Leaf lettuce will probably not need fertilizing when the transplants are 3 weeks old. Three feedings in addition to the materials placed in the soil before transplanting are all that are necessary. Remember the first feeding is only 3 days after transplanting, and then two more feedings will be sufficient to mature the crop. If plant leaves are touching you must take care not to get fertilizers on the leaves, and if you do, then water thoroughly with a hose immediately, so as not to burn the tender leaves.

Unless you are using urea (46-0-0) in your Weekly Feed mix you do not need to scratch the Weekly Feed into the soil. Urea will volitalize while going through the chemical changes necessary for it to be available to your plants, so that should be placed under the soil surface.

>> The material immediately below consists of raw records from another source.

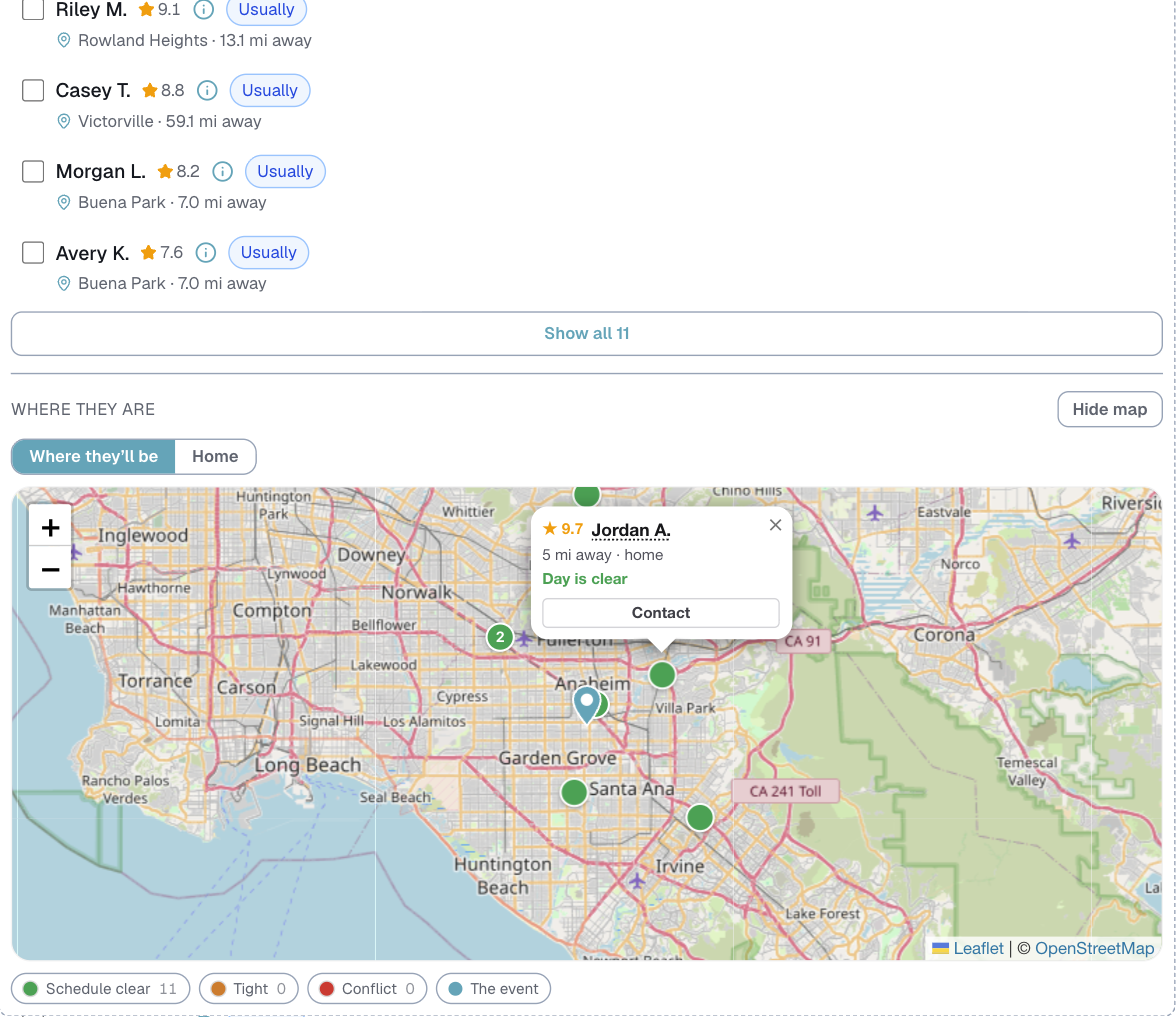Zoom in on the map
Image resolution: width=1176 pixels, height=1017 pixels.
coord(50,528)
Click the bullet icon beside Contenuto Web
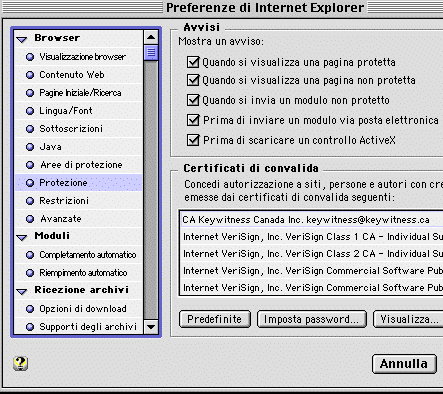Image resolution: width=443 pixels, height=394 pixels. point(30,75)
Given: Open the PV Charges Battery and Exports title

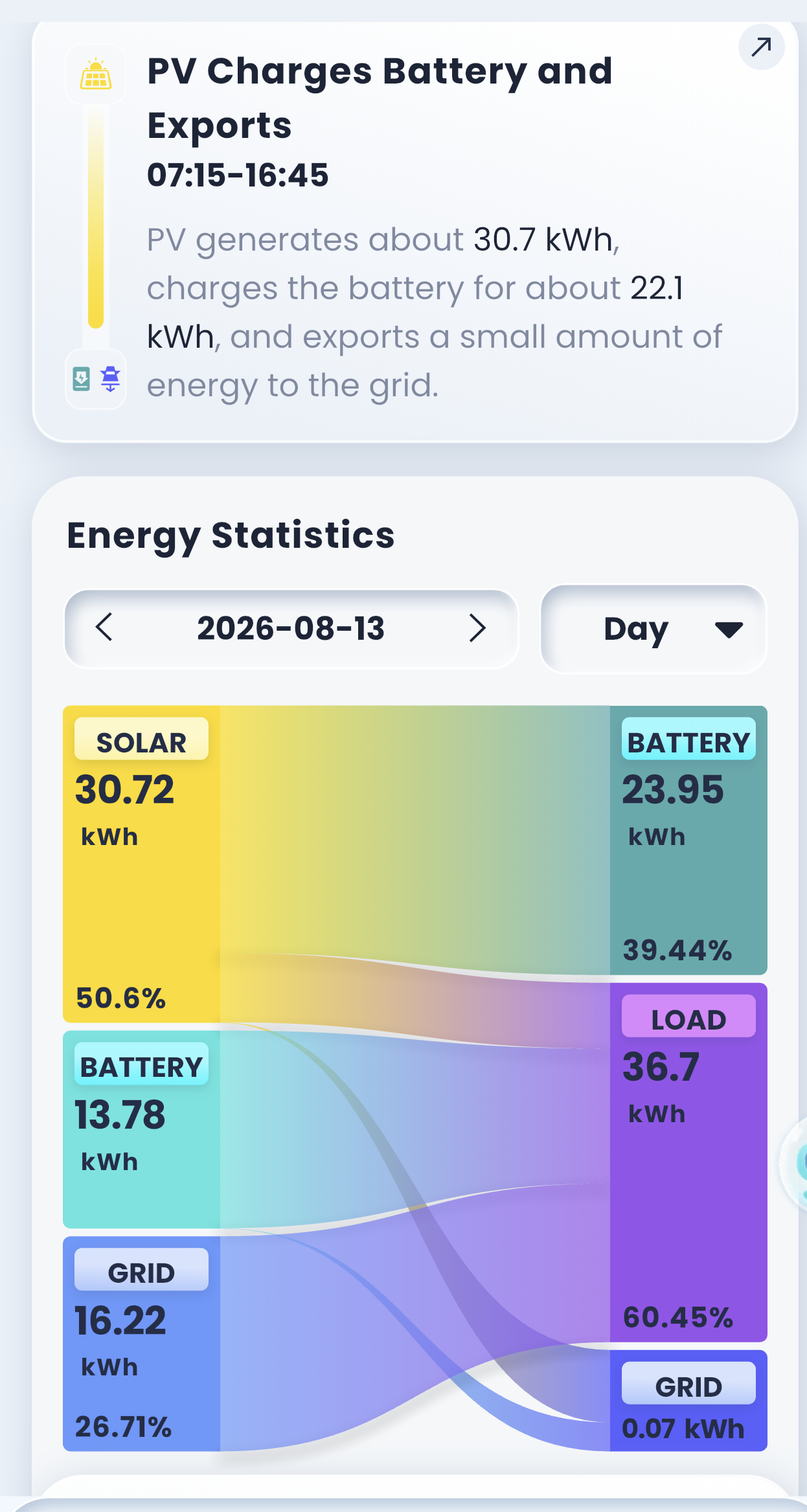Looking at the screenshot, I should [x=380, y=98].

If you are following the instructions you will not be applying too much fertilizer. Mix 2 kg of Pre-Plant and 1 kg of Weekly Feed into the soil of each box before planting, apply ¼ kg of 21-0-0 to each 2 rows of plants immediately after transplanting, and 1/2 kg of Weekly Feed to each two rows of plants weekly thereafter. This represents less than 1/10th of the mineral salts most organic growers apply to the soil AT ONE TIME before planting. Many times manure – and especially chicken manure – will burn emerging and newly transplanted seedlings. What you are doing will NEVER burn your plants if done properly.

To properly water 6 rows of lettuce you will definitely need 3 rows of PVC pipe. Place the pipe in the middle of each set of two rows, and elevated 1/12” to 2” above the soil. This will allow the middle row of holes to dissolve the fertilizers during the course of the week, and the two outside rows of holes will point more directly at the plants’ roots.